__Dataset excerpts__.

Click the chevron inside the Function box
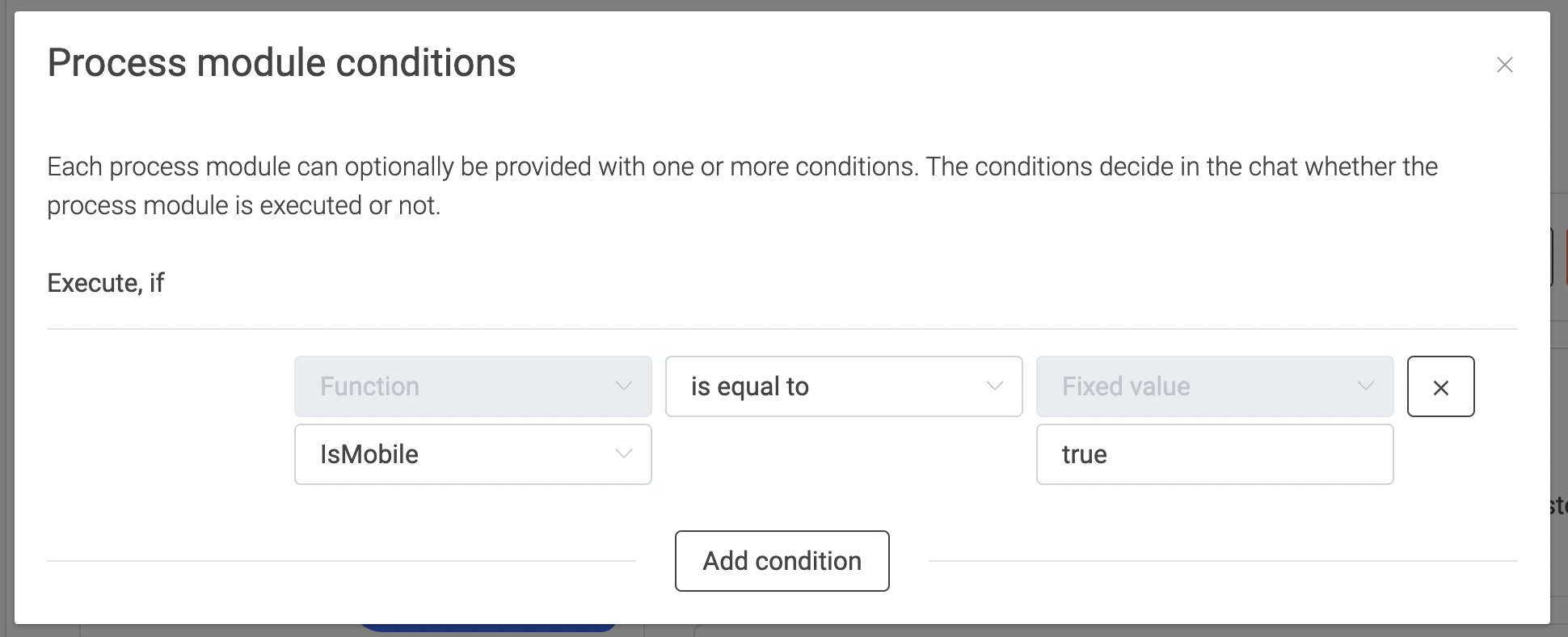 (623, 386)
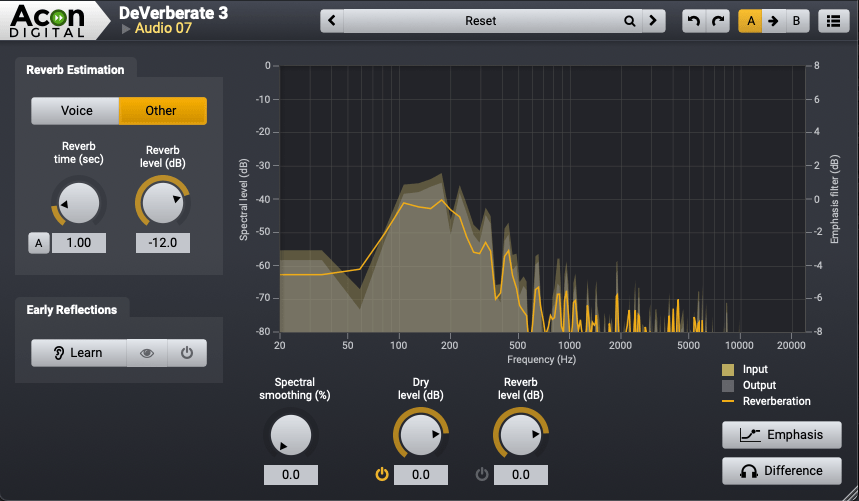Screen dimensions: 859x501
Task: Select the Other estimation mode
Action: (x=162, y=110)
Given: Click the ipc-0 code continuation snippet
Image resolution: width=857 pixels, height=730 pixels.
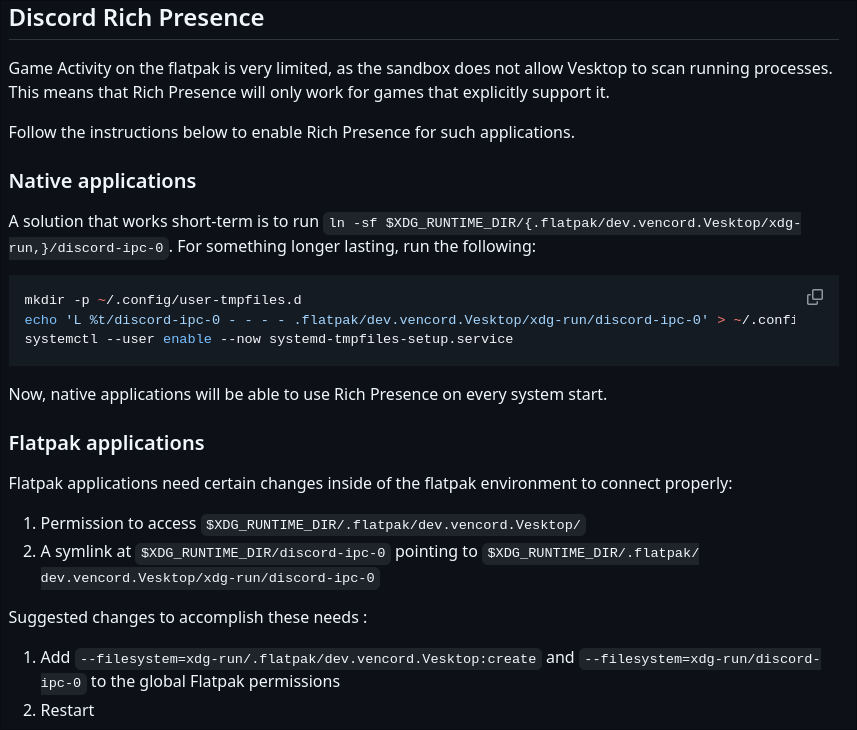Looking at the screenshot, I should (63, 683).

__Given exercise__. Rewrite the records above with every "Click" changed to "Tap" and everything else left as it is. Leave out the pictures.

__Task answer__.
Tap the chevron inside the Function box
 (623, 386)
Screen dimensions: 859x501
Task: Select the Other estimation mode
Action: (x=162, y=110)
Given: Tap the ipc-0 code continuation snippet
Image resolution: width=857 pixels, height=730 pixels.
Looking at the screenshot, I should (63, 683).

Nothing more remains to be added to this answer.